[BEGIN Given data]

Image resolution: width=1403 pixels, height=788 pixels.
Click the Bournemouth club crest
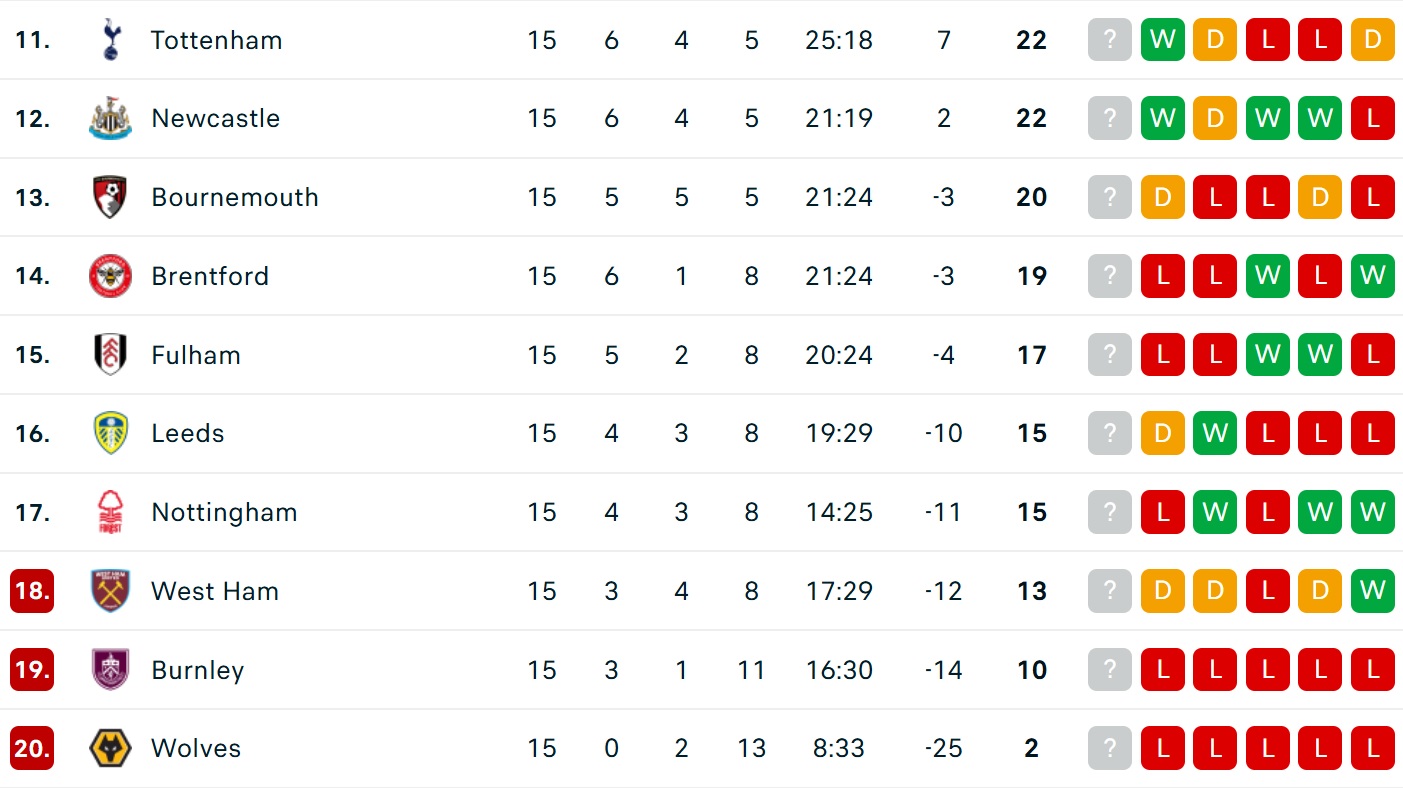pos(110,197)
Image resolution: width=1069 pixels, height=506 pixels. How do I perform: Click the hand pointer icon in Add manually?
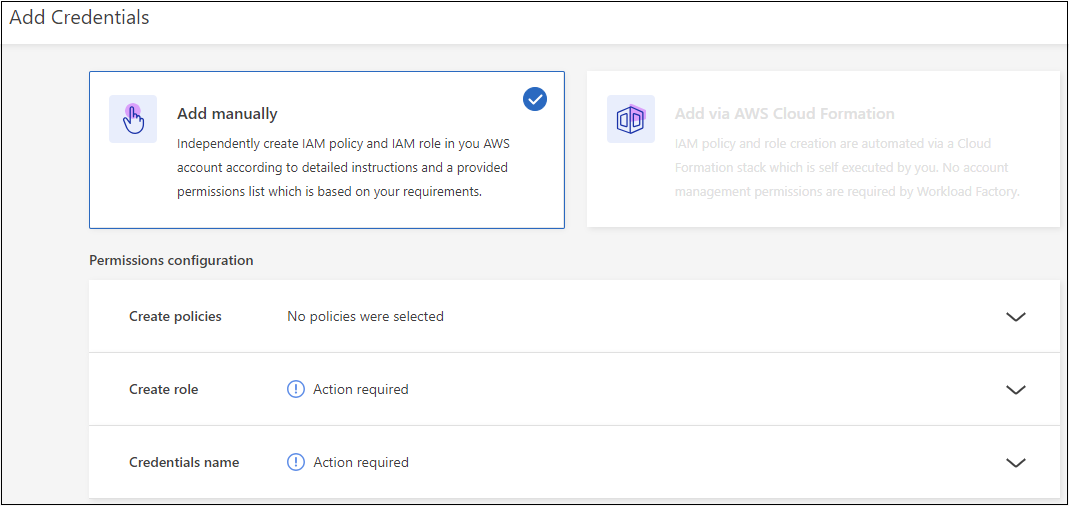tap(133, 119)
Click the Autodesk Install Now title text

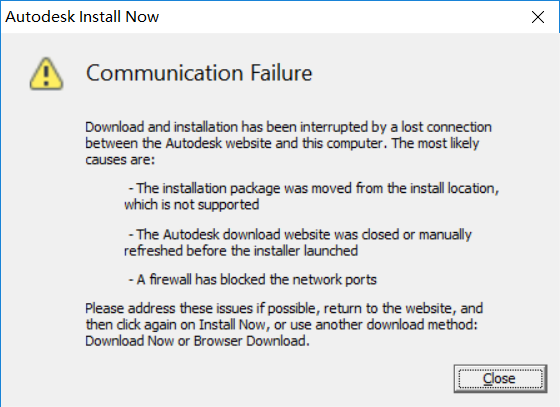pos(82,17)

[END Given data]

## Challenge:
Return every line of the items above that contains the string "height". Matching is case-sensitive.

## Result of this exercise:
Image resolution: width=1403 pixels, height=788 pixels.
Image resolution: width=1069 pixels, height=506 pixels. How do I perform: Click the hand pointer icon in Add manually?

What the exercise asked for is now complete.